Pragmatic Perspective: A smoke-free campus, issues to consider

Has anyone heard about the student senate-led discussions about creating a so-called “smoke-/tobacco-free” campus? I heard about it briefly a few months ago, but didn’t think it was serious until I saw a poster on the first day of school encouraging students to voice their opinions on the discussion board of the student senate’s Facebook page.

Wanting to see what people had to say, I visited the page and found literally tens of comments! Of course, when I say tens, I actually mean four comments, only one of which I believe was from a non-student senator. Despite being somewhat pathetic in scope, I did think the discussion provided some interesting opinions and insights in spite of the somewhat pitiful comment-to-student-body ratio (approximately 0.00016 percent of the student body opined on the discussion board, but who’s counting?).

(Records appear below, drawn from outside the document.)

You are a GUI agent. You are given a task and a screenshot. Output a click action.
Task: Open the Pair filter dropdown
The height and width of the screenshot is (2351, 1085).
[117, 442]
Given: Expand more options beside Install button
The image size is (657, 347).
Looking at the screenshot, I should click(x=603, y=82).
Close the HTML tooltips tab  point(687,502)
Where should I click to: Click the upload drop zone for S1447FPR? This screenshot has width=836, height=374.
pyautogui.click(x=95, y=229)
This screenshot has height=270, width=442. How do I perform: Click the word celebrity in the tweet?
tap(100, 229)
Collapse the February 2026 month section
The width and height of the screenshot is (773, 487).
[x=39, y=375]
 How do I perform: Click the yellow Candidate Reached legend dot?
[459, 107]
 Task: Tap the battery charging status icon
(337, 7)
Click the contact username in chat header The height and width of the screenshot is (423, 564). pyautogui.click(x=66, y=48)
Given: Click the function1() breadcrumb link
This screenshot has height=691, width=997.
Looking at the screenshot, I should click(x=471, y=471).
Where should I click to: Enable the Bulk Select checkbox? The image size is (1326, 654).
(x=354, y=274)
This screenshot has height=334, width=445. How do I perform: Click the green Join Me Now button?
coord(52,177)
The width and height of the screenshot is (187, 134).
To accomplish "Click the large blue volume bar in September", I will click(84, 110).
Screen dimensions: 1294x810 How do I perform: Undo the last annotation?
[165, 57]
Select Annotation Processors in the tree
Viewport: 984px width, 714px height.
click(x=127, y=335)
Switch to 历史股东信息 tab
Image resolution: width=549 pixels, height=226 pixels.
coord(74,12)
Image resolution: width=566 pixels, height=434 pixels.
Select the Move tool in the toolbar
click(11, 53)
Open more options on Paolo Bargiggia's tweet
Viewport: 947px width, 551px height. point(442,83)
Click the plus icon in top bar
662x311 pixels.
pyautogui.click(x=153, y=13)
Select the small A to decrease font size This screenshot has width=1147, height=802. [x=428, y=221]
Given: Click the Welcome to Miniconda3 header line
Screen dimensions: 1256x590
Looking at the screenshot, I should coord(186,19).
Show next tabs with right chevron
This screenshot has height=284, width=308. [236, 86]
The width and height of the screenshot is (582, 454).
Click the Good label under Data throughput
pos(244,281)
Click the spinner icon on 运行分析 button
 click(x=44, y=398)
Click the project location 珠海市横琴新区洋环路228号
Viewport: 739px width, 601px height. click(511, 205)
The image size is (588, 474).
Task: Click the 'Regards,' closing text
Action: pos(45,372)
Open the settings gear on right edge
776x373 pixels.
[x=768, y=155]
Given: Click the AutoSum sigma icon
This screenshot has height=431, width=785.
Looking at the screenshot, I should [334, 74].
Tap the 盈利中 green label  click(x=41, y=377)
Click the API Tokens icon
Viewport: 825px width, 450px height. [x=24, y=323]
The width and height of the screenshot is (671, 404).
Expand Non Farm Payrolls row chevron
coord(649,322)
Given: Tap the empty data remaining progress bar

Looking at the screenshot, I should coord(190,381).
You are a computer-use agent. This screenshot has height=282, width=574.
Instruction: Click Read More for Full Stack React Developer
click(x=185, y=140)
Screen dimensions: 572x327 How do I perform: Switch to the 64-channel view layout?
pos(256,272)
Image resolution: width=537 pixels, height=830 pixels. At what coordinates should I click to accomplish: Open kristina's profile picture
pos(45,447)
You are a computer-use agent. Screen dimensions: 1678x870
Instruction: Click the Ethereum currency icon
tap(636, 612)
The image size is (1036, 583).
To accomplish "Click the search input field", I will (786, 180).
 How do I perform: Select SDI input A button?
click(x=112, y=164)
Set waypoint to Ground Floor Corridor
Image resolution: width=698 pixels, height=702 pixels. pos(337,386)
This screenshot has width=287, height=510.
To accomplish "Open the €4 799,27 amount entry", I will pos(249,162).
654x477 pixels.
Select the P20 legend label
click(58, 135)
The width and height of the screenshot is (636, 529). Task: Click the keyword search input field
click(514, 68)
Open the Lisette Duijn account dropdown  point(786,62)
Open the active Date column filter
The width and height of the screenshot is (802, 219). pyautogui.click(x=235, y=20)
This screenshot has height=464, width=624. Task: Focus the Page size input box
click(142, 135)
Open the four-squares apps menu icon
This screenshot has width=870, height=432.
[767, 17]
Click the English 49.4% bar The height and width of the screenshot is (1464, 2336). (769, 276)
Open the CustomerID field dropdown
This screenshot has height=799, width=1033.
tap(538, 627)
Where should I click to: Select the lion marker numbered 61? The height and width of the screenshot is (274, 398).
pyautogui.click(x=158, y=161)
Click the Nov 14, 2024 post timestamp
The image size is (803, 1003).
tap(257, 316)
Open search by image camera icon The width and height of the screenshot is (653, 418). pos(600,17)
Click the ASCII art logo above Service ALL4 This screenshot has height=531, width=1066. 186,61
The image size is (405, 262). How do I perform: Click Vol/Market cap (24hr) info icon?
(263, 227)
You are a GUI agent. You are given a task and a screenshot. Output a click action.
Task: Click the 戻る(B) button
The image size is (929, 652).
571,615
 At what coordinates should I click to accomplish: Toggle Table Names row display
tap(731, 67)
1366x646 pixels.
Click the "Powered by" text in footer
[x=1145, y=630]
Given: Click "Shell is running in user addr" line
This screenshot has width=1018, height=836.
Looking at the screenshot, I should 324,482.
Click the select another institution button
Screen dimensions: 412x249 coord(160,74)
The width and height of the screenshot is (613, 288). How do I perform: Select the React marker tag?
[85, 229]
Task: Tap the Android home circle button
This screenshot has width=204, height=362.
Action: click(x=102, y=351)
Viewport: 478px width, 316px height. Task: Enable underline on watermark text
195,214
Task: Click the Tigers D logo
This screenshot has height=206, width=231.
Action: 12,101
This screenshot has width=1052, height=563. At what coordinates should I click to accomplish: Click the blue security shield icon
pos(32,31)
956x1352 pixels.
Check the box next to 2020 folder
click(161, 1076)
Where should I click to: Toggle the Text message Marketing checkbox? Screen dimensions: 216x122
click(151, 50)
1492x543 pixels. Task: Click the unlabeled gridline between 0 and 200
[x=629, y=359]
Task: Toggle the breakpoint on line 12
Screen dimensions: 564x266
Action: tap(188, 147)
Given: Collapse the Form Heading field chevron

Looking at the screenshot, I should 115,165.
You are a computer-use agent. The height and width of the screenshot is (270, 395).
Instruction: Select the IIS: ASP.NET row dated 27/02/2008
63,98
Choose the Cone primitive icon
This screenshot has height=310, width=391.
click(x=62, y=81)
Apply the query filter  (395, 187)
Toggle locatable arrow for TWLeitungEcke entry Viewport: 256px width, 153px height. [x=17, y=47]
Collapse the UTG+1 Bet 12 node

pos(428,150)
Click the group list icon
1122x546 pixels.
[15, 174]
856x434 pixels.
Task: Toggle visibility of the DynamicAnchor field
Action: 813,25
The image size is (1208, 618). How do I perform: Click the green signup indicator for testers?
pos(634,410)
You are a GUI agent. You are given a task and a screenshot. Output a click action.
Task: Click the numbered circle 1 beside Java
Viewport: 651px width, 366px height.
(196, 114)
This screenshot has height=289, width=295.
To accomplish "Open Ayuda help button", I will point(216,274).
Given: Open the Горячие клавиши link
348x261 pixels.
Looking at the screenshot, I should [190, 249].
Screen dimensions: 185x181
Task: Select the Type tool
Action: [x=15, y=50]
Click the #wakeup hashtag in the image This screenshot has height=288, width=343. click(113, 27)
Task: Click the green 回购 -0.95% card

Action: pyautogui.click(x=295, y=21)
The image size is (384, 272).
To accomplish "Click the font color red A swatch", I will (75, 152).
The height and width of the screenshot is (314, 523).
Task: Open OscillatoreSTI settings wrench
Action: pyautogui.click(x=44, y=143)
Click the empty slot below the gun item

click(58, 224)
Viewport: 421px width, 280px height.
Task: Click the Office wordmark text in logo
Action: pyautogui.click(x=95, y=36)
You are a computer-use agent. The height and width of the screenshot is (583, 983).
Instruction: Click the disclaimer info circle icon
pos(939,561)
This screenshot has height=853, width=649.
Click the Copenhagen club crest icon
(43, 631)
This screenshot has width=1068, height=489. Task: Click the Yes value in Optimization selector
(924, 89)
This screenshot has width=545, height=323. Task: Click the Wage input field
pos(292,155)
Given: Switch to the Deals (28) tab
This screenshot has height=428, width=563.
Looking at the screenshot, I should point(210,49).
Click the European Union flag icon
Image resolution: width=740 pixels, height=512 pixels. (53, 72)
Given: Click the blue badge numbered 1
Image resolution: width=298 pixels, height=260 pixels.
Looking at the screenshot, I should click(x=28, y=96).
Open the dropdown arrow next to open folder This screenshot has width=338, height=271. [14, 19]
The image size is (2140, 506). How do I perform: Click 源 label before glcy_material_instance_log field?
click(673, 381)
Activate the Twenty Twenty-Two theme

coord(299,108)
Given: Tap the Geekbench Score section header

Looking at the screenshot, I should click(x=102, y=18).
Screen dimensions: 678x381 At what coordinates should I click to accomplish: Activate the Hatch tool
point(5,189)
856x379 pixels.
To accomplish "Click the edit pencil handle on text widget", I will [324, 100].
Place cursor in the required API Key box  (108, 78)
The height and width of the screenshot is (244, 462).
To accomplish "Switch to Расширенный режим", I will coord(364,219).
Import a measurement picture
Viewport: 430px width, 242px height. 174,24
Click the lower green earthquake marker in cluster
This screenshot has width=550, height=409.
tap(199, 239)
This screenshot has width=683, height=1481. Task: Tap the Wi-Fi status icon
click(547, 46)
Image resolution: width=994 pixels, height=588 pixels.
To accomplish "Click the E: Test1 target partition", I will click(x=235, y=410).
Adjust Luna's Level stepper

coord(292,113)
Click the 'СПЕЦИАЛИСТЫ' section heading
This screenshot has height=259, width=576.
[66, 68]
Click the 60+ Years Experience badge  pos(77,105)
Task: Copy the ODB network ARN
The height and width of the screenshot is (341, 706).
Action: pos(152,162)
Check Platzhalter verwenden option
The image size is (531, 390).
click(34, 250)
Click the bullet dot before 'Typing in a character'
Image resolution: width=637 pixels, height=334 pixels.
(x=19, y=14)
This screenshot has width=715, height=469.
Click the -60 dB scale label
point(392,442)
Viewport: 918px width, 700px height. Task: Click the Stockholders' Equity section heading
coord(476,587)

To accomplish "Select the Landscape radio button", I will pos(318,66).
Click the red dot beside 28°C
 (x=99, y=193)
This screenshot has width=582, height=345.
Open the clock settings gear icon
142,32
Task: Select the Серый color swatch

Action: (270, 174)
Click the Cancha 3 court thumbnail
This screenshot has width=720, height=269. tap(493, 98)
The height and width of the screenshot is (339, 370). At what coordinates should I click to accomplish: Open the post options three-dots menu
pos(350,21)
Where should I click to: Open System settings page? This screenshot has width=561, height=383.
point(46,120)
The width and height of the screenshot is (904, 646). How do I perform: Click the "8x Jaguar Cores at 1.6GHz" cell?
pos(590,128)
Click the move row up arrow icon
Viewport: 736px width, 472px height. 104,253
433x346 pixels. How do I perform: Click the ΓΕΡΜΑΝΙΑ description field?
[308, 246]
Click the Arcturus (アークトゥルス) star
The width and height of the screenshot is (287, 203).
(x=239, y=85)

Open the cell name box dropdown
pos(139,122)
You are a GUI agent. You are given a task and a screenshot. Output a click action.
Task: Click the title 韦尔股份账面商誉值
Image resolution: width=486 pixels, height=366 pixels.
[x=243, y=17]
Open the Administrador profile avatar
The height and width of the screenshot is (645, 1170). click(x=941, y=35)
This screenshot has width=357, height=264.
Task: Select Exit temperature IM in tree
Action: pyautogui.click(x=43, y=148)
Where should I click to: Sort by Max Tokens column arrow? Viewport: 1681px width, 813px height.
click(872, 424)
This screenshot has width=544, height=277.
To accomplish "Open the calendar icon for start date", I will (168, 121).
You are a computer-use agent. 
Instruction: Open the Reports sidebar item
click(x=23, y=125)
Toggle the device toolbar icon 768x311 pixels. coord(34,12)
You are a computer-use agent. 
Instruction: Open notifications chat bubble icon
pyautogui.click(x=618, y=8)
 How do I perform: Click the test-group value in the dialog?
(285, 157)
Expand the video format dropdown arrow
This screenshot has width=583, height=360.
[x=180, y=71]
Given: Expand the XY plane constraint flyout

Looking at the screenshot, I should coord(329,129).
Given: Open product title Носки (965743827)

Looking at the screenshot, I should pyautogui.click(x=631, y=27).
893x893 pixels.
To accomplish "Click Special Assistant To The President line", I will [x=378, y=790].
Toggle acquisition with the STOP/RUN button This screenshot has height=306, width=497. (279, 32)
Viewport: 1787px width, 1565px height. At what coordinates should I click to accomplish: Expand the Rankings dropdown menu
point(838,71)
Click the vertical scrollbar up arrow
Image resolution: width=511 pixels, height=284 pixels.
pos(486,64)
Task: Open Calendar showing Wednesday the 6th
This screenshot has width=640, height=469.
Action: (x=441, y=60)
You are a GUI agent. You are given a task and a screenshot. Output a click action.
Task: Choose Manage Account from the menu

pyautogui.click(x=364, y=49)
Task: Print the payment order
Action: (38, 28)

Upon reading every single comment — all four of them (yes, I’m going to poke fun at it the entire time) — the first issue that crossed my mind was that there wasn’t one smoker who had made a contribution to the discussion. The Deseret News even did a story back in February on the possible “smoke-free” future of WSU, and there was only one less-than-intelligent entry on the online comment board. Shouldn’t smokers be offering their views and concerns? This affects them more than anyone else. Shouldn’t they be worried? I’m not sure if you’re aware, but Weber State University already has regulations pertaining to smoking. Yep, that’s right, no one can smoke within 20 or 25 feet of any building. Is this news to anyone else? It’s probably news to you, because no one has ever seen this rule followed nor have we seen it enforced. Smokers aren’t commenting because they don’t feel threatened. When they smoke outside the doors of Elizabeth Hall, nobody stops and tells them to move 20 feet down the sidewalk, so why should they be worried about future regulations? Enforcement needs to be a top priority for our student senate upon making any new regulations. Sure, you can make rules, but how are you going to be sure that students are keeping them?

The second issue to address is whether or not smoking is doing enough damage to completely ban it from our campus. Is secondhand smoke a real threat? To smokers, I ask this question: Do you really think that your smoke only affects you and no one else? I think there are many unhealthy activities in which we can participate that truly only affect ourselves, but I don’t think smoking is one of them. Again, this begs the question — should WSU be completely smoke-free, or should there be designated areas specifically for smoking? Would this measure completely alienate smoking students? These are all issues that would need to be addressed as to how far we should take such regulations.

The third issue to be addressed is that of freedom. But is this really an issue of freedom? I know many will decry smoking regulations as Nazi-like fascism and a deliberate attack on American freedoms. And to them I say — get over yourselves and stop listening to so much talk radio. Before you slap on your “Don’t Tread on Me” T-shirt while screaming Orwell quotes, just stop and think about what this issue truly implicates. It’s not an issue of freedom, but of public and, more specifically, student health and wellness. Do you see McDonald’s employees protesting on the streets because they’re not free to choose whether or not they wash their hands before preparing your Big Mac? Or do you see doctors screaming ‘Big Brother’ because they have to use different needles on different patients? No, because they understand how their actions affect public health and wellness. Now, I understand that this is a bit of a different situation, but similarly, we should all understand that less tobacco on campus would create an overall healthier atmosphere for everybody.

I’m not a smoker myself, but I do feel that if someone wants to partake of tobacco products, then they have a right to do so. I do, however, feel that, just like any other public institution, we must look after the overall health and well-being of all those being served. We must also remember that any new regulations must be enforced and viewed as something serious. We furthermore need to try to meet the needs of all WSU students, smokers and non-smokers alike. And lastly, we need to recognize that this isn’t an issue of freedom, but rather an issue of making and keeping WSU one of the best institutes of higher education and learning.